Exercise directions -> Below are some entries; report how many of their lines contain the word "Toggle", giving nothing besides the number.

━━━ Provided data

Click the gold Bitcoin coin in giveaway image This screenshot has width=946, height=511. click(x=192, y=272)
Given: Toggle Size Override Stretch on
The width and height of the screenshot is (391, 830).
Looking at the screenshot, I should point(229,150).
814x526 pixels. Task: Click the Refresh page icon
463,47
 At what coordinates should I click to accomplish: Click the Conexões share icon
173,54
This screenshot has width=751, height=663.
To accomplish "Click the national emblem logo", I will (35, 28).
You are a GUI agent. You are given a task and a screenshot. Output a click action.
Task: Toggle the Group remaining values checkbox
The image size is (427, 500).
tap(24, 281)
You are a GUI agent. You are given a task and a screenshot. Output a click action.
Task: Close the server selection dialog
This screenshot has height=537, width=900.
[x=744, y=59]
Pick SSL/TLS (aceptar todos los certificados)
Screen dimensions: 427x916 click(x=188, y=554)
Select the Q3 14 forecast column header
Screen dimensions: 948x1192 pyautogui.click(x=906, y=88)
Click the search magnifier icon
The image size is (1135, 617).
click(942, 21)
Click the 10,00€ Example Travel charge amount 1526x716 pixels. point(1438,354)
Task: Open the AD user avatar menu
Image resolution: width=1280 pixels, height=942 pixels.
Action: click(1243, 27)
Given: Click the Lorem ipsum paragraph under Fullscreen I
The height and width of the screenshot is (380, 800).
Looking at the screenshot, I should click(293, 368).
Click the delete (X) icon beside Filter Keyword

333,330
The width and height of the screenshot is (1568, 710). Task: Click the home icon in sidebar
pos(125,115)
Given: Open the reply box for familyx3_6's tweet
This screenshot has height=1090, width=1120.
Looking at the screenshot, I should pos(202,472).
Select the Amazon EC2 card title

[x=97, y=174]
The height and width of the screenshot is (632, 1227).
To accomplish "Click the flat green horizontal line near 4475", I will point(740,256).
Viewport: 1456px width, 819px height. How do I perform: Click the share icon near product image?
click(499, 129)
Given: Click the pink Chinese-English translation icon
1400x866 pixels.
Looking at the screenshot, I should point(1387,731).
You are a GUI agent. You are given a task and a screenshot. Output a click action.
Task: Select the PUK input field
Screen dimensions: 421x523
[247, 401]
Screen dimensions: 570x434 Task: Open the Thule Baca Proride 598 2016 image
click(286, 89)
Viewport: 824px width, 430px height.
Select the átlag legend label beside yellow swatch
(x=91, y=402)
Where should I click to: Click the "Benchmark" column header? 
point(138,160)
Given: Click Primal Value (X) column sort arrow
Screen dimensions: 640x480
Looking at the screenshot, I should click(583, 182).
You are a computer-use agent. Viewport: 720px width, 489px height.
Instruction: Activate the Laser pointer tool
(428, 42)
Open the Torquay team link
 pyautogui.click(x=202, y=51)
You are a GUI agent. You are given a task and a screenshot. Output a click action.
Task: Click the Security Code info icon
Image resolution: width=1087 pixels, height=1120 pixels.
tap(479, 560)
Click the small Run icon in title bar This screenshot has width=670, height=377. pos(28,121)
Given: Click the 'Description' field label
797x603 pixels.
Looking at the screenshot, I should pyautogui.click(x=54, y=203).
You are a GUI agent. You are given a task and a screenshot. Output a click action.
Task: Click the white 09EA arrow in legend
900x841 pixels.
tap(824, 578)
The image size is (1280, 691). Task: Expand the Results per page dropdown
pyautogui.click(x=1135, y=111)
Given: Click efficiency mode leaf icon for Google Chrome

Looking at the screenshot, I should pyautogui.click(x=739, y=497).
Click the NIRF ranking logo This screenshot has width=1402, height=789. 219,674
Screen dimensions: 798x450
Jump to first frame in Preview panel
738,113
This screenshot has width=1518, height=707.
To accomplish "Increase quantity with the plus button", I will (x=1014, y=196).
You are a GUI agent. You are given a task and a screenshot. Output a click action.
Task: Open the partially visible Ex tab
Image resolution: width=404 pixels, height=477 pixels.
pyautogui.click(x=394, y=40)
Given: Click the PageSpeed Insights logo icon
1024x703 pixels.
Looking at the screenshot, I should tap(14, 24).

━━━━━━

Output for this task -> 2